Kubernetes clusters and their Achilles heels: etcd, its fault tolerance and working it in two location data centers

Written by - 0 comments

Published on - Listed in Rancher Kubernetes Containers


Kubernetes has one major component, which must run to guarantee a working cluster: The control plane. etcd is part of the control plane component and as etcd is very picky about fault tolerance, it may even be considered the most important one. Not in terms of importance per se, but in terms of "you really don't want this component to fail!".

What is etcd and how fault tolerable is it?

etcd is, simply explained, the database behind the Kubernetes cluster. Or as the official documentation describes:

Consistent and highly-available key value store used as Kubernetes' backing store for all cluster data.

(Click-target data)

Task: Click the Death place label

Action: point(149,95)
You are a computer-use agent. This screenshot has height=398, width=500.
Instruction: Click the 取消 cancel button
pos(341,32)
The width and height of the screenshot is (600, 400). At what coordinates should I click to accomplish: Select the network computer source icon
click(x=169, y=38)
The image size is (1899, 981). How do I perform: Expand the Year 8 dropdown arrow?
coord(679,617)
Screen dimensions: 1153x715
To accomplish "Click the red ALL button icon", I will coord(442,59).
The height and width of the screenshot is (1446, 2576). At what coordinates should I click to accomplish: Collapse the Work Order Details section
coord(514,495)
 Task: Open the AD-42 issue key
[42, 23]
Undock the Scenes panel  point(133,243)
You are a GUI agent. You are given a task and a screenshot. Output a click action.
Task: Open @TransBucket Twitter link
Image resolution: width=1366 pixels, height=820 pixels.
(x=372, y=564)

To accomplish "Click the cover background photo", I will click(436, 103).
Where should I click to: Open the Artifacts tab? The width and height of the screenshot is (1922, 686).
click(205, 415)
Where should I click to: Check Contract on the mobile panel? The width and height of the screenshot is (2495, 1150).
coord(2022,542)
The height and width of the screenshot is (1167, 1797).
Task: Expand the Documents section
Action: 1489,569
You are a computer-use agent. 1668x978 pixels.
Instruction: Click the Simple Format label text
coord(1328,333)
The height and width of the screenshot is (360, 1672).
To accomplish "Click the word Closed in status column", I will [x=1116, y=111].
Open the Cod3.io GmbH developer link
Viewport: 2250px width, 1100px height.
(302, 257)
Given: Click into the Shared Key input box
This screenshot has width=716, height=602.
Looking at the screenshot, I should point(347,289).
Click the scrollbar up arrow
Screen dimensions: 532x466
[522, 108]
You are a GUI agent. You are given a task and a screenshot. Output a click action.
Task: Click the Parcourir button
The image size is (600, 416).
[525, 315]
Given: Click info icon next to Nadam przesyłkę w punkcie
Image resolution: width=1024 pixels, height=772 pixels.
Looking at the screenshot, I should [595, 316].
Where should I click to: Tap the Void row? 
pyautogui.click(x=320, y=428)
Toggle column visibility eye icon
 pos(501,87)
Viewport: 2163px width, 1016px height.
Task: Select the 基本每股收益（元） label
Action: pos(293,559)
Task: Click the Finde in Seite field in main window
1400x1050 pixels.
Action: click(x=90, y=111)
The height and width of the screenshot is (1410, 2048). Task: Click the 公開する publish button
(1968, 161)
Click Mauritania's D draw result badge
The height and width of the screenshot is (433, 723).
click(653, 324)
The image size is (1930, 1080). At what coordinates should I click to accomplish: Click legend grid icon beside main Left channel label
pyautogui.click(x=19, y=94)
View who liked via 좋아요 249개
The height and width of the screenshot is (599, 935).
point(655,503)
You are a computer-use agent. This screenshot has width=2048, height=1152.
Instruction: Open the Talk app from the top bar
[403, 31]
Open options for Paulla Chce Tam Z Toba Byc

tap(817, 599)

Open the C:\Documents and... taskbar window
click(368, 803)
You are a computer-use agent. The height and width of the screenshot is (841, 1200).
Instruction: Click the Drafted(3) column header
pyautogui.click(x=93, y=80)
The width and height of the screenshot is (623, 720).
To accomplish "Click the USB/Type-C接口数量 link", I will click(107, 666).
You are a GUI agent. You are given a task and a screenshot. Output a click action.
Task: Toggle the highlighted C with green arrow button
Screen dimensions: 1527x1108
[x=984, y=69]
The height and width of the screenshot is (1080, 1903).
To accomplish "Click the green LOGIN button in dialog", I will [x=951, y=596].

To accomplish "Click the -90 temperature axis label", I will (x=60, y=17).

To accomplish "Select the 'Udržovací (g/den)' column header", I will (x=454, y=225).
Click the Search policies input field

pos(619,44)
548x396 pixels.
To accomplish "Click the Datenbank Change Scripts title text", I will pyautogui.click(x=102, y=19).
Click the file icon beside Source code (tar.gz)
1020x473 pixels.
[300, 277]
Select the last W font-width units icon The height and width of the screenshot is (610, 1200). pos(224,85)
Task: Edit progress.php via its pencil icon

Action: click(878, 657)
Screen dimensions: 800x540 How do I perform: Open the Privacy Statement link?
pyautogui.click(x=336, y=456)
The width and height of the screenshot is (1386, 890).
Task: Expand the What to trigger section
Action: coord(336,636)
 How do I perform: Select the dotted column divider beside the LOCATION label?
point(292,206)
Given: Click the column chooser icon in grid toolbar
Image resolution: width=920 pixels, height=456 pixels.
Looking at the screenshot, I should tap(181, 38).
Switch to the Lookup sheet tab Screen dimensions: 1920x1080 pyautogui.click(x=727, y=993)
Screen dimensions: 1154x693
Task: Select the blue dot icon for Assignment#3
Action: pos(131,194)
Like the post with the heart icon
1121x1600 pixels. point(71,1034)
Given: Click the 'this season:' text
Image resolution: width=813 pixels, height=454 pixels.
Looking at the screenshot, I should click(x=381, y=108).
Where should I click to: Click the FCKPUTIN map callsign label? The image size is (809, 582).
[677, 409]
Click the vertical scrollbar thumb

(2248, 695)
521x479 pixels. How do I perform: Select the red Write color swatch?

*Tasks:*
1/ Name every category the etcd article is listed in.
2/ Output the passage of the etcd article starting with "Published on - Listed" and going on through "all cluster data.", word for word.

*Expected results:*
1/ Rancher, Kubernetes, Containers

2/
Published on - Listed in Rancher Kubernetes Containers


Kubernetes has one major component, which must run to guarantee a working cluster: The control plane. etcd is part of the control plane component and as etcd is very picky about fault tolerance, it may even be considered the most important one. Not in terms of importance per se, but in terms of "you really don't want this component to fail!".

What is etcd and how fault tolerable is it?

etcd is, simply explained, the database behind the Kubernetes cluster. Or as the official documentation describes:

Consistent and highly-available key value store used as Kubernetes' backing store for all cluster data.